Abstract Views: 135  |  PDF Views: 84

Authors

Jacob Bushur
Department of Electrical and Computer Engineering, Purdue University Fort Wayne Fort Wayne, Indiana, United States
Chao Chen
Department of Electrical and Computer Engineering, Purdue University Fort Wayne Fort Wayne, Indiana, United States

Abstract


Distributed computing networks harness the power of existing computing resources and grant access to significant computing power while averting the costs of a supercomputer. This work aims to configure distributed computing networks using different computer devices and explore the benefits of the computing power of such networks. First, an HTCondor pool consisting of sixteen Raspberry Pi single-board computers and one laptop is created. The second distributed computing network is set up with Windows computers in university campus labs. With the HTCondor setup, researchers inside the university can utilize the lab computers as computing resources. In addition, the HTCondor pool is configured alongside the BOINC installation on both computer clusters, allowing them to contribute to high-throughput scientific computing projects in the research community when the computers would otherwise sit idle.
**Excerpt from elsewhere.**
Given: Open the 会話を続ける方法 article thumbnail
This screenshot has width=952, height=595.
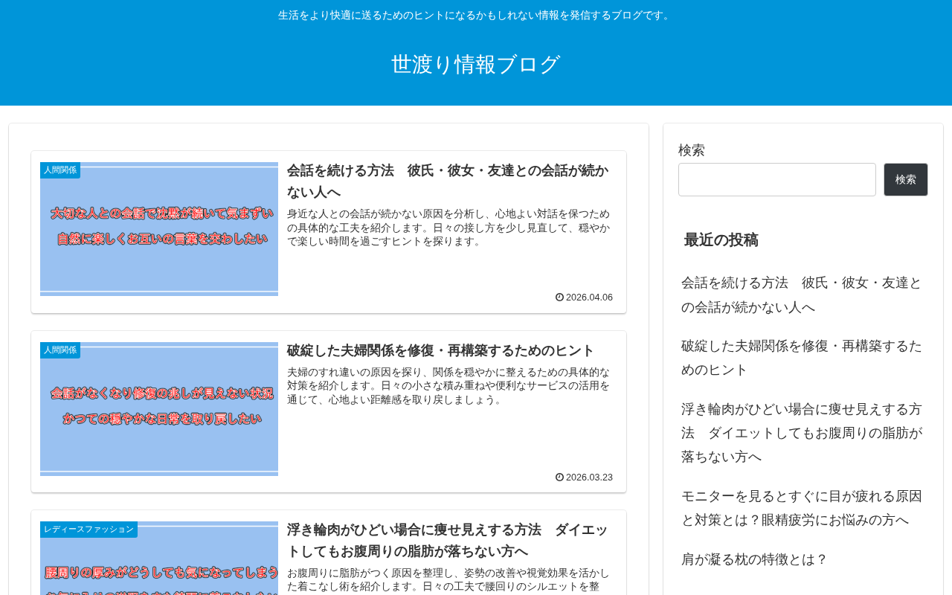Looking at the screenshot, I should (159, 229).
The scalability of these two distributed computing networks is investigated through a matrix multiplication program and the performance of the HTCondor pool is also quantified using its built-in benchmark tool. With such a setup, the limits of the distributed computing network architecture in computationally intensive problems are explored.

Keywords


Distributed Computing, Single-Board Computers, Raspberry Pi.